As the Times reports, it's a delicate balancing act. But employment lawyers and workplace specialists have been advising employers in New York and across the country to examine anew state and federal laws that could cause them legal or financial headaches.

The newspaper says these can range from the threat of lawsuits for failing to abide by the Americans With Disabilities Act to the inconvenience of having to ask employees for permission to deposit paychecks automatically into their bank accounts.

"There are so many laws that were once on the back burner but that are now suddenly coming forward," said Peter J. Petesch, a partner in the Washington office of Ford & Harrison, an Atlanta law firm.

With ADA, for instance, it is not always clear who is covered, leaving some employers to wonder what their responsibilities are to people who say the attacks have left them emotionally distraught.

Other difficult questions include:

- Whether employers risk lawsuits if they dismiss employees who refuse to be relocated to other offices, and whether such people are eligible for unemployment benefits.

- Whether employees who request time off for reasons related to the attacks are eligible for the 12 weeks of unpaid job-protected leave stipulated in the 1993 Family and Medical Leave Act.

- Whether companies can be sued if expatriate Americans who are denied requests to return to the U.S. are injured or killed in future terrorist attacks.

- What special measures employers should institute to prevent workplace harassment of people of Mideastern origin.

- What companies' legal requirements are toward employees who are called to active military duty.

So far, few employment lawyers are reporting legal actions by workers against their employers, but the scale of the national trauma makes it almost inevitable that some disputes will wind up in court, the Times reports.

Joan Caruso, a partner at the Ayers Group, a career management consulting firm in Manhattan, said that nearly all the employees that her company had voluntarily counseled at more than a dozen Wall Street firms had expressed concerns about going back to work or returning to New York.

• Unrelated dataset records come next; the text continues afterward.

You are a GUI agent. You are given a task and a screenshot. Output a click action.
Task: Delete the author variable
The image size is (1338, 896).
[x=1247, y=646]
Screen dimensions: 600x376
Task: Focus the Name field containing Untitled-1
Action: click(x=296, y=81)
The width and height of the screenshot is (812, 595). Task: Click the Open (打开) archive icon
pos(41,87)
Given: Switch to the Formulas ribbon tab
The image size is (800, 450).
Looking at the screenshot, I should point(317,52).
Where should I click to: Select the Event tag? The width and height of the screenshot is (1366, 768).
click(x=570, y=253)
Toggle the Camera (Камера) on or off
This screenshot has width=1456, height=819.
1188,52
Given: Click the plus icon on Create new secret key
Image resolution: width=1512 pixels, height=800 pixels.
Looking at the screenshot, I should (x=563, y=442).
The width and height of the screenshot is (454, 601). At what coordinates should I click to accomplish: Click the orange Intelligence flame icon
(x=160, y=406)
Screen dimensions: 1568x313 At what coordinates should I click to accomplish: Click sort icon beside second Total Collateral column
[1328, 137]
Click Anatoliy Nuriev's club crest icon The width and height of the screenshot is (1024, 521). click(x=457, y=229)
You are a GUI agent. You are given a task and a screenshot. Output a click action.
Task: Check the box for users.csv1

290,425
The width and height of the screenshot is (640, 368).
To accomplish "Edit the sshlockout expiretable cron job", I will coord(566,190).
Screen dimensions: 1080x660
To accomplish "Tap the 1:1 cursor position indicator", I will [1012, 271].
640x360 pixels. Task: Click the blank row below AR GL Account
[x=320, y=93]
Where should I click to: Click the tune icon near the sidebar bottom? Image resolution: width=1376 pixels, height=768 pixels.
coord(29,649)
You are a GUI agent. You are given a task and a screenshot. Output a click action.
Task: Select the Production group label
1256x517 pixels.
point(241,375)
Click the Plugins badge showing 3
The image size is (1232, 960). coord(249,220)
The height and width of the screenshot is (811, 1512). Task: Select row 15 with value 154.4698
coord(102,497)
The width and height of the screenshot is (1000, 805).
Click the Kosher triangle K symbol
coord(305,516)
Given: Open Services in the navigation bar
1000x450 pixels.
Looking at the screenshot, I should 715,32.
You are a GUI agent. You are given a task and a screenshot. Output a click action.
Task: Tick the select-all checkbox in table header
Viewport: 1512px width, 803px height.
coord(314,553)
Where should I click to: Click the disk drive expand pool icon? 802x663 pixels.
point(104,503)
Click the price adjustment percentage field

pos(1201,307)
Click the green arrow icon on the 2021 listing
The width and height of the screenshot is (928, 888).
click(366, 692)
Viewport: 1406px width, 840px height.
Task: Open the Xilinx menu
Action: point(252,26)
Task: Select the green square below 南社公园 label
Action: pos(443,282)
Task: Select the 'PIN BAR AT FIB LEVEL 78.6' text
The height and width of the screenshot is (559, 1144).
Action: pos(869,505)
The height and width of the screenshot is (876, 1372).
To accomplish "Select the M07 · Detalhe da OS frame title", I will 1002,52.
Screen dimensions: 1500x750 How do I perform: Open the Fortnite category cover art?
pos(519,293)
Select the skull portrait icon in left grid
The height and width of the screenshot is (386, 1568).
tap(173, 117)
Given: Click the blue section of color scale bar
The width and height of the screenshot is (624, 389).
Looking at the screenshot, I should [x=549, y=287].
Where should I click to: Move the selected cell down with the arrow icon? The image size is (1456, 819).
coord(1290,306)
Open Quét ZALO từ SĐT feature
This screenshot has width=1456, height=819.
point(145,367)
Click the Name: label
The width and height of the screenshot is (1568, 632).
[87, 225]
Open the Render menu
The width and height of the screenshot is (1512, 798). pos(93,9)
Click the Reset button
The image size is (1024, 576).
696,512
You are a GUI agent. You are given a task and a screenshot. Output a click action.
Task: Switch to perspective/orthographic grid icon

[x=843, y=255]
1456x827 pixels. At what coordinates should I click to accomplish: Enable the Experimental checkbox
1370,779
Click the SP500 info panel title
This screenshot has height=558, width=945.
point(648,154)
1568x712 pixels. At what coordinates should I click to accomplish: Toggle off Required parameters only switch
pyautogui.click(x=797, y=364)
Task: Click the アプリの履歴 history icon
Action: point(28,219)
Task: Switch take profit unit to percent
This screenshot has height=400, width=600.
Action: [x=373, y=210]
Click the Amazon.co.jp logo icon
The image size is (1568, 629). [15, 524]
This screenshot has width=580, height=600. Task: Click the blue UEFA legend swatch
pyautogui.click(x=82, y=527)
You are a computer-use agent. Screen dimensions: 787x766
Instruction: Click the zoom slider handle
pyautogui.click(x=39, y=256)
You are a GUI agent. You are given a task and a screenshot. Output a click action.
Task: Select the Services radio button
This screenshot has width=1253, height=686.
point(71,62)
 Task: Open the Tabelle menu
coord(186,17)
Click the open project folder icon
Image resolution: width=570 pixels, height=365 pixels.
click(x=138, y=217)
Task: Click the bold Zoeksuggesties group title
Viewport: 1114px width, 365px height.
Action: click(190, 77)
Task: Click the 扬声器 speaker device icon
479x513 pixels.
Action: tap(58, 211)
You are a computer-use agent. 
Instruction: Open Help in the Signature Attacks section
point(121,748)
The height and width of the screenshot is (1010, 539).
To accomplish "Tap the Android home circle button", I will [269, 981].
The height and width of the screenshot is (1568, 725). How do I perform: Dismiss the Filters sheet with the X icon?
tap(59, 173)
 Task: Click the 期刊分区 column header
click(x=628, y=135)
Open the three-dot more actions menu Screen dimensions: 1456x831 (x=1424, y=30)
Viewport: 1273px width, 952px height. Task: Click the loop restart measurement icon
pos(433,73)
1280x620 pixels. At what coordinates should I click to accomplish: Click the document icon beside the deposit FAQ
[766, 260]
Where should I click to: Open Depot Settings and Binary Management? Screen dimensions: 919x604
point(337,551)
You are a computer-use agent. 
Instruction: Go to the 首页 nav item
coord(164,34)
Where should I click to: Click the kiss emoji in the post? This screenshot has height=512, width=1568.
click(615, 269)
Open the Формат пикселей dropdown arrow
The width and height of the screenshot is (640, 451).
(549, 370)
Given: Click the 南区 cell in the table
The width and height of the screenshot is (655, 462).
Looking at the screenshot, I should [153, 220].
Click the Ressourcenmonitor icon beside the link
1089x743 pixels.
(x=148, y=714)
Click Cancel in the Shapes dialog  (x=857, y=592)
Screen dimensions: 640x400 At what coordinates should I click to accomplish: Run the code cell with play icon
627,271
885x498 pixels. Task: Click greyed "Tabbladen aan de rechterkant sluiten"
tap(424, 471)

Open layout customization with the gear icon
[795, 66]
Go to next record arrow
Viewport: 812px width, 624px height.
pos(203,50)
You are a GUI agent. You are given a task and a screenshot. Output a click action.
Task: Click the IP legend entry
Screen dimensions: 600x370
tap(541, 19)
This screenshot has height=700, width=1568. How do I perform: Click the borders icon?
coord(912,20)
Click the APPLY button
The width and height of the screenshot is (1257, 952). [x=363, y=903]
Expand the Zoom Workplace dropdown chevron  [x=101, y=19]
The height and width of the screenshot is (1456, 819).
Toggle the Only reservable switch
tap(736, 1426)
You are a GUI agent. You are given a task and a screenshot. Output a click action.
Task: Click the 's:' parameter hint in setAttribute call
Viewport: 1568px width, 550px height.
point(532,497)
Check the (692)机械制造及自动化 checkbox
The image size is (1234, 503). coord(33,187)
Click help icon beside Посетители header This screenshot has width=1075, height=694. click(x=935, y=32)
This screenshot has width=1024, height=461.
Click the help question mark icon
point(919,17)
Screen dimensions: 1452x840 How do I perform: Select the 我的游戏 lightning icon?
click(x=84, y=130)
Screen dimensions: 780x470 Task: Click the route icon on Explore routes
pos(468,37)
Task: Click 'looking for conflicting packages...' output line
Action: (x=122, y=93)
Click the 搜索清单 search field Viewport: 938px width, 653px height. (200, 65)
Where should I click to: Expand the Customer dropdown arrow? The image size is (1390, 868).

And that, in turn, is creating confusion among employers, said Orna Guralnik, a Manhattan clinical psychologist who is also a partner at WorkLab Consulting, a Manhattan firm.

"Managers have repeatedly told us that they have people who want to stay home," and don't know whether to let them, Guralnik said.

Here's another problem: David B. Ross, managing partner of the New York office of Seyfarth Shaw, a law firm in Chicago, told the Times that after the attacks, his office heard from a number of Manhattan companies that were reeling from the attacks but wanted to avoid layoffs. So they wondered whether they could have employees work less than five days for less than full pay.

It turned out they could not legally do so, because the Fair Labor Standards Act only allows employers to dock the pay of wage earners, not managers or supervisors who are paid weekly or monthly salaries.

To comply with the act, companies would have had to reclassify their managerial employees as part-time workers, a hard administrative task, said William P. Perkins, a Seyfarth Shaw partner, who added that most of the companies opted for layoffs.

Melody L. Jones, the chief human resources officer at the Aon Corporation, which lost 200 employees in the attacks, said she was prepared for the possibility that some survivors would develop post-traumatic stress disorder, which can set off nonstop nightmares and often debilitate victims.

Jones said that a few employees had asked for medical leaves to take time off for emotional health.

"Right now our people are so focused on simply getting through this," she said.

As for Mr. Ferranti of Morgan Stanley, he is easing his way back into the workplace. His company has been sensitive to employees' fears, he says, allowing them to return to their jobs at their own pace. On his first day back, Mr. Ferranti worked for four hours and then returned home.

"It is comforting being back with fellow employees," he said. But, he added, "Right now, I don't want to be surrounded by people."